== WORK TO BE COMPLETED ==
Below are the records; repeat exactly their lines between the line holding "Open the Symbols tab" and the line holding "Click the green", inclusive, skipping the pictures.

== EXCERPTED DATA ==

++++

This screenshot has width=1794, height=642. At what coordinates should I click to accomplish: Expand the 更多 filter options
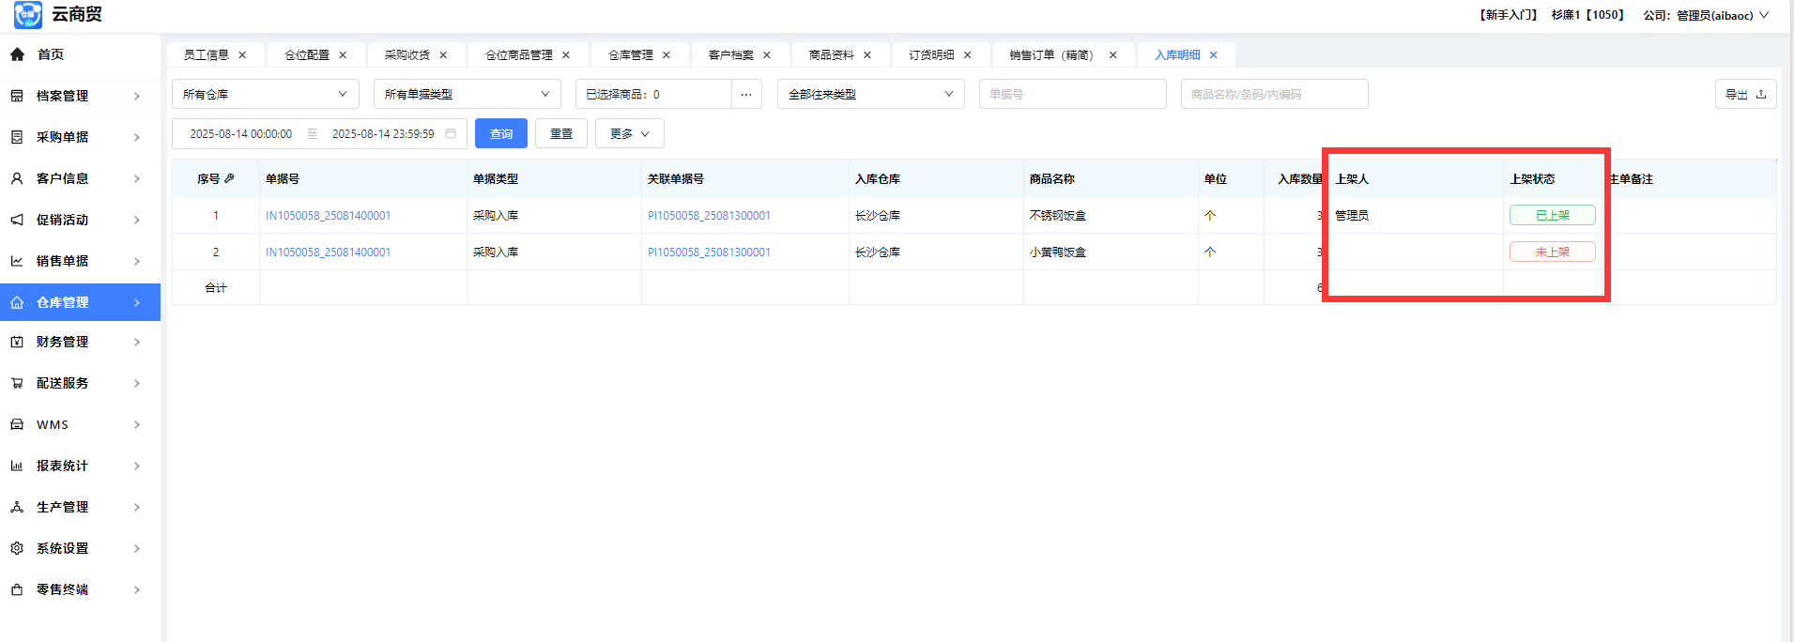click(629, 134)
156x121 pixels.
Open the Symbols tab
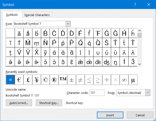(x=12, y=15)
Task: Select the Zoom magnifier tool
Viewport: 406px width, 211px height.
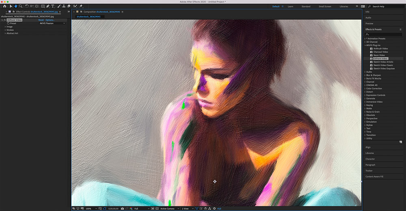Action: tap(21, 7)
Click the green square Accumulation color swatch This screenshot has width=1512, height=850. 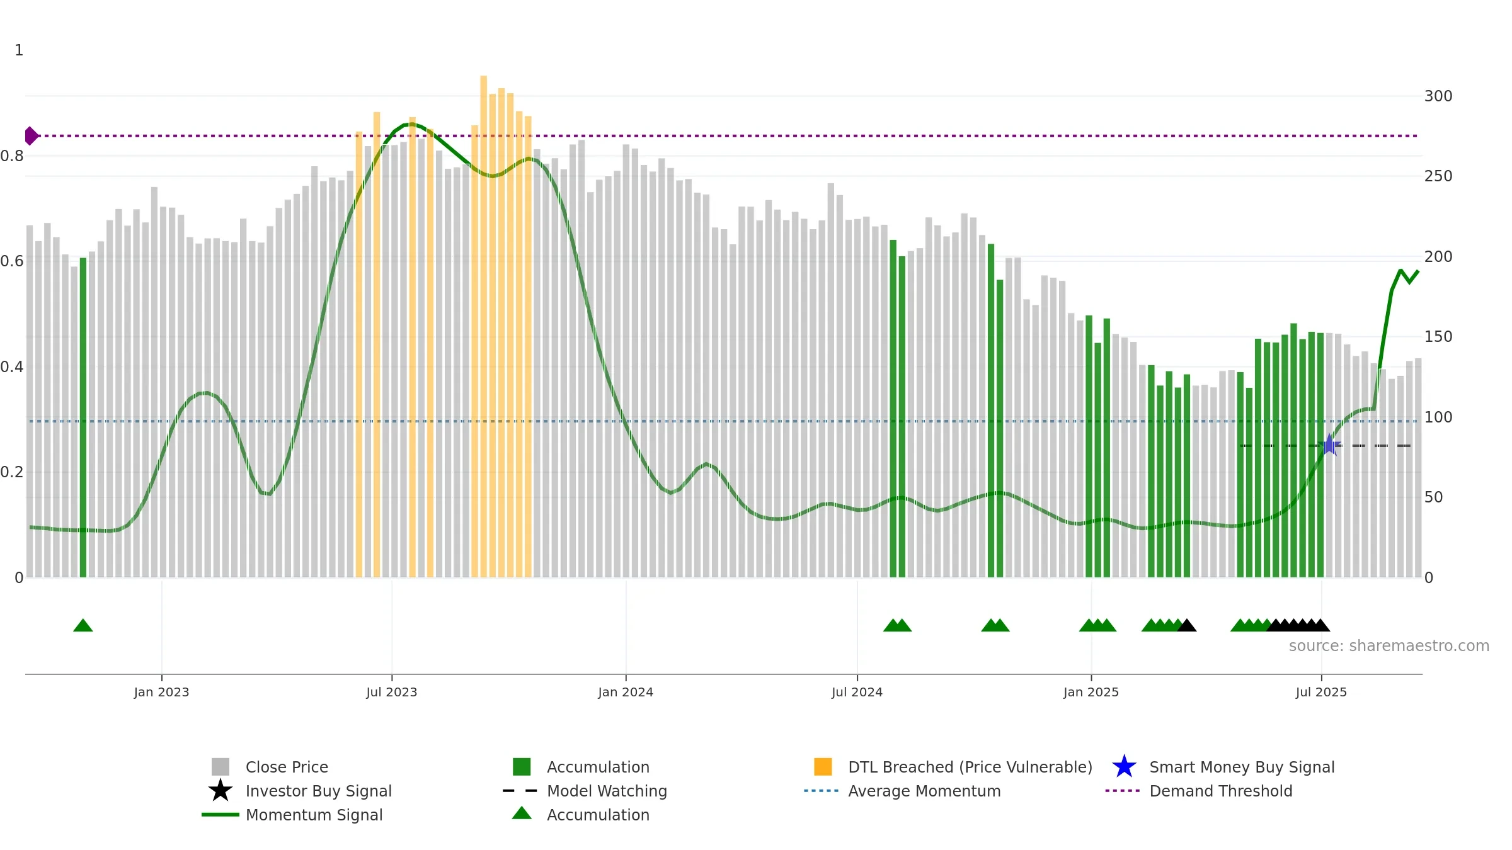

++++

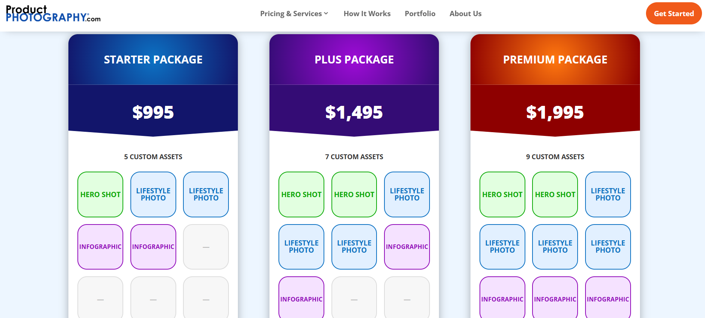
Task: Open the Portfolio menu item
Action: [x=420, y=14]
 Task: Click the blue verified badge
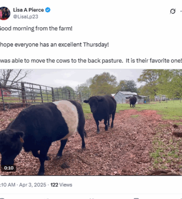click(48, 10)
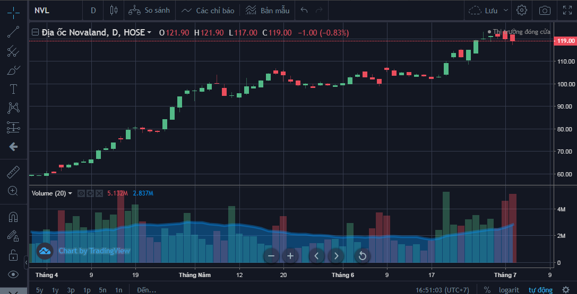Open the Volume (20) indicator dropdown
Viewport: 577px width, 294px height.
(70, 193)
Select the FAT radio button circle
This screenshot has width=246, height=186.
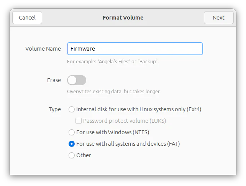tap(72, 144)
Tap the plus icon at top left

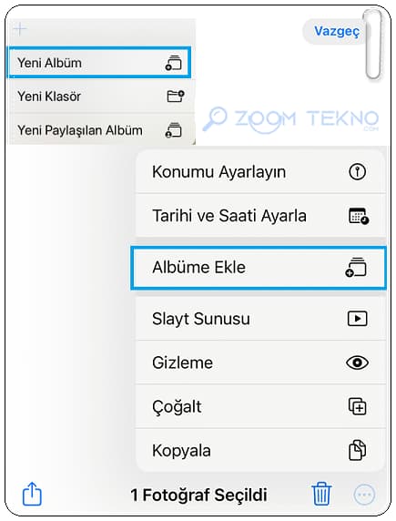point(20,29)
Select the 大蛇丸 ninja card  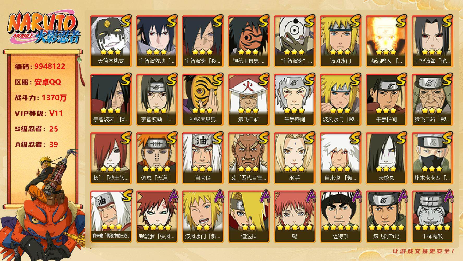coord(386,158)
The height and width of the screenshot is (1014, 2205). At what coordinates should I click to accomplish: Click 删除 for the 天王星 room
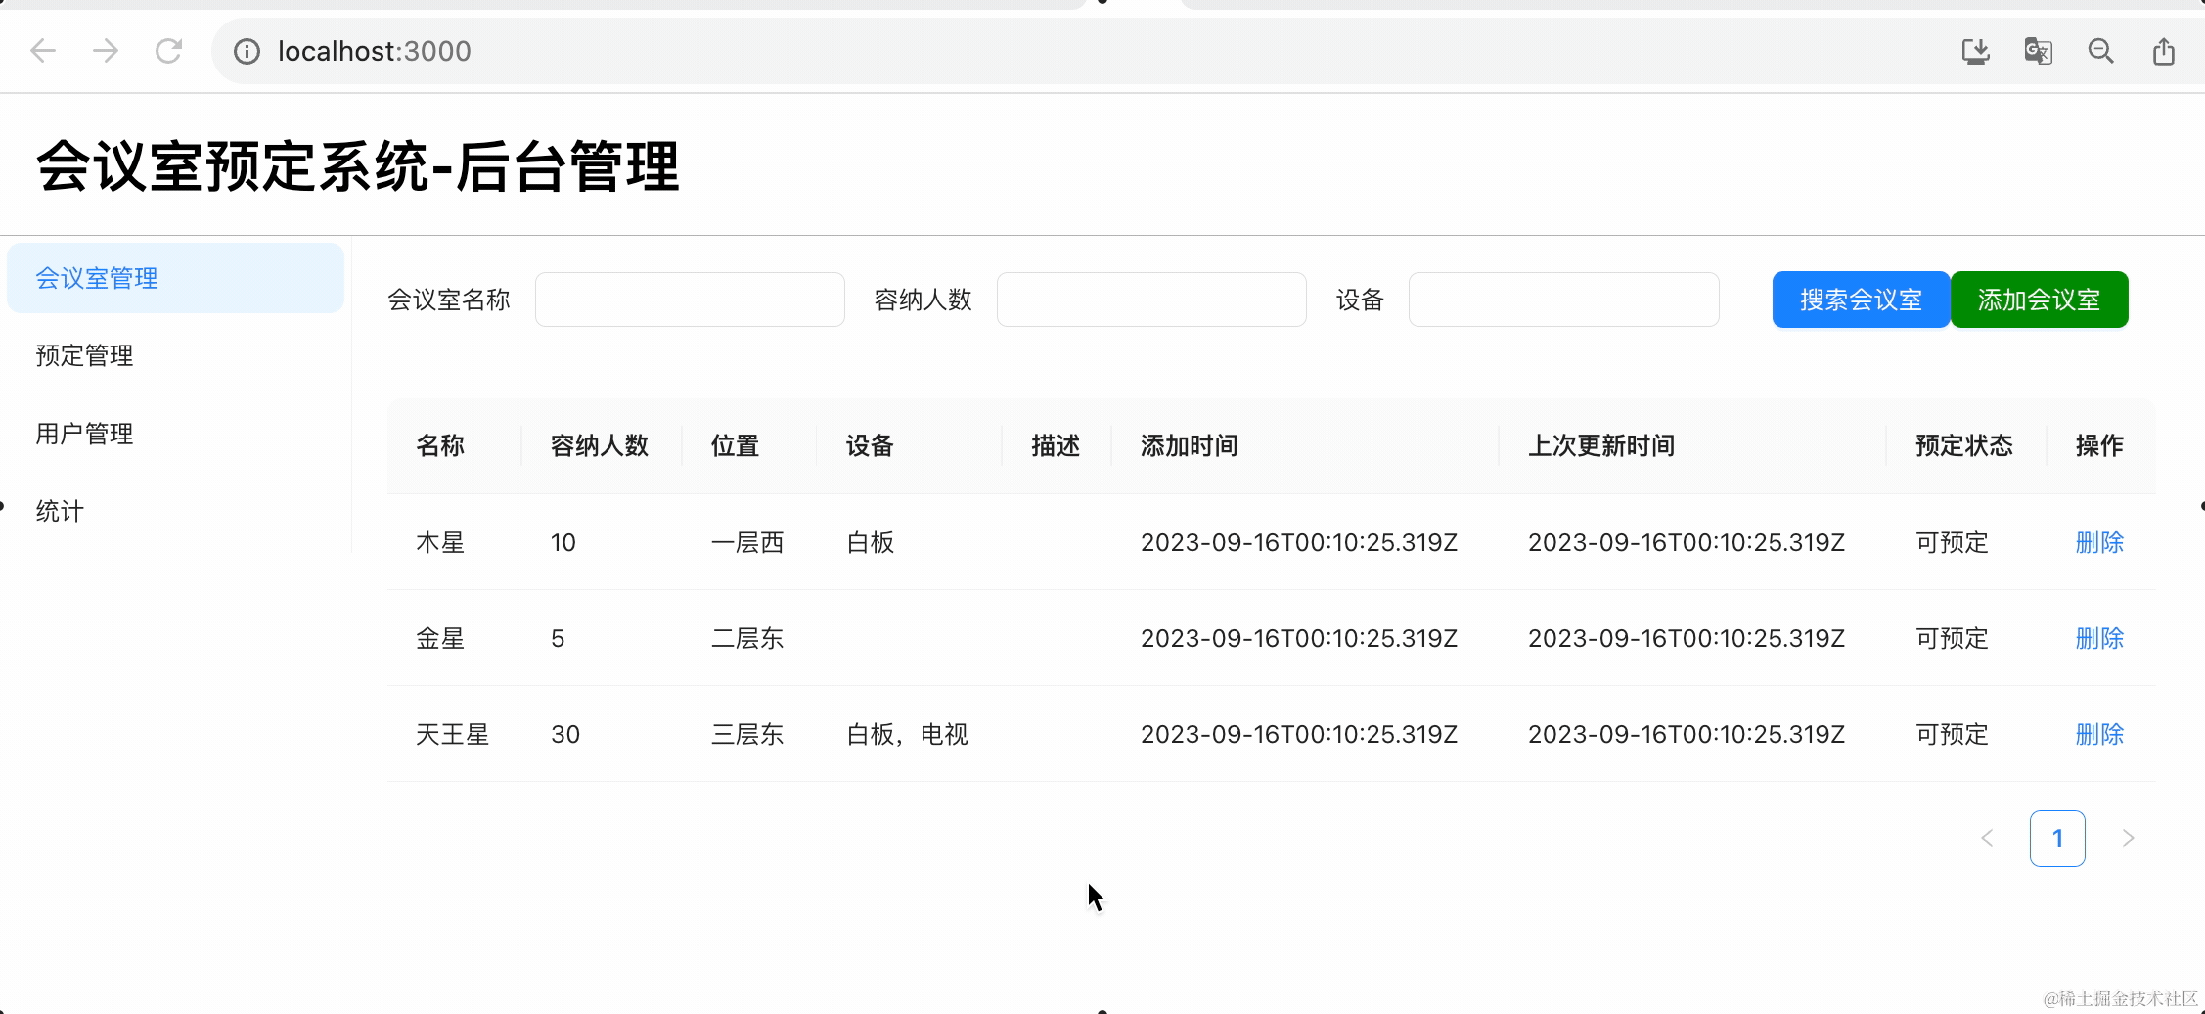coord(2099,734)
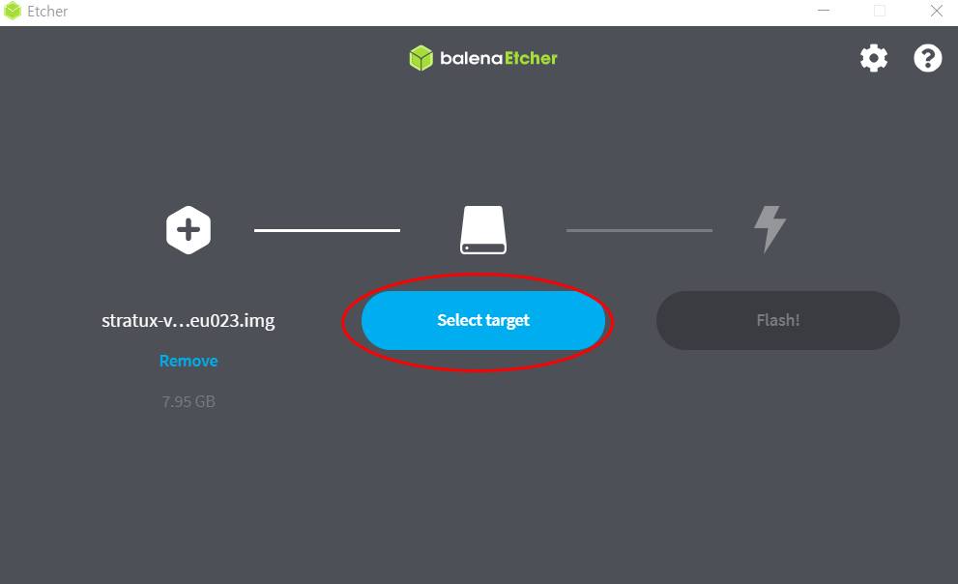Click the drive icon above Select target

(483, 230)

++++

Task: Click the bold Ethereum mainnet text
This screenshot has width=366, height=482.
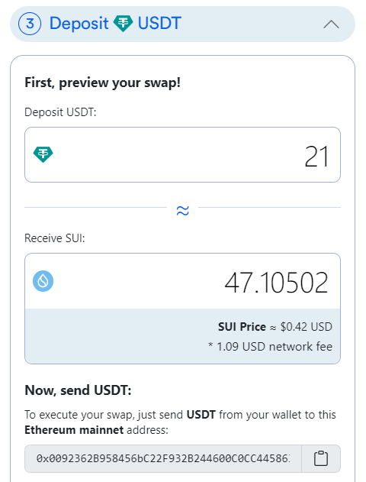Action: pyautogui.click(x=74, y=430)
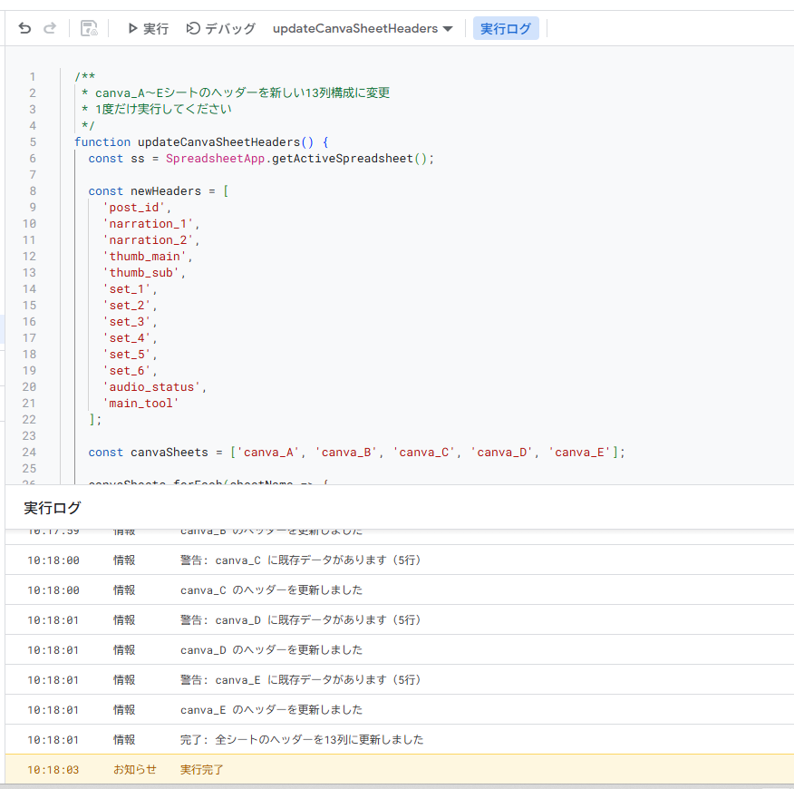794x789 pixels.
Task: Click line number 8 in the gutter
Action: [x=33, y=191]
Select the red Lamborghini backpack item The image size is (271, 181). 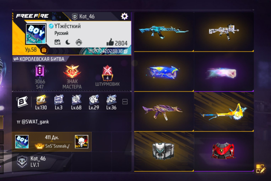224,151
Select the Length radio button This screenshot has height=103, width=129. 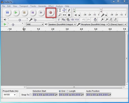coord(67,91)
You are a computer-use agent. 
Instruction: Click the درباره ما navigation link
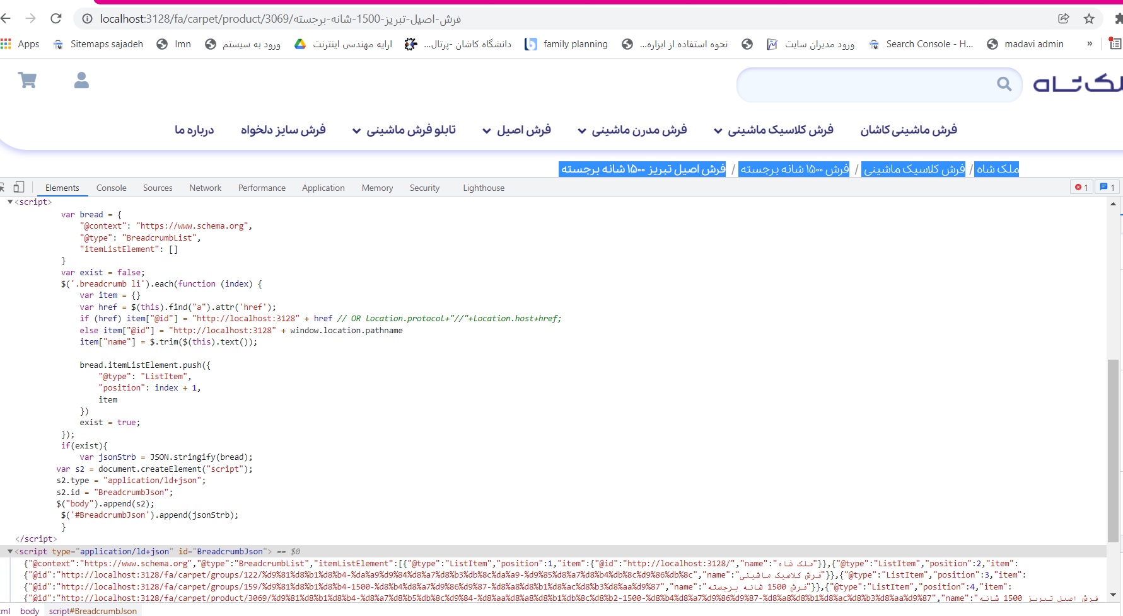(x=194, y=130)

++++

== WRITTEN SOLUTION ==
Open the Symbols tab
(x=12, y=15)
Task: Select the Zoom magnifier tool
Viewport: 406px width, 211px height.
Action: tap(21, 7)
Click the green square Accumulation color swatch This screenshot has width=1512, height=850. 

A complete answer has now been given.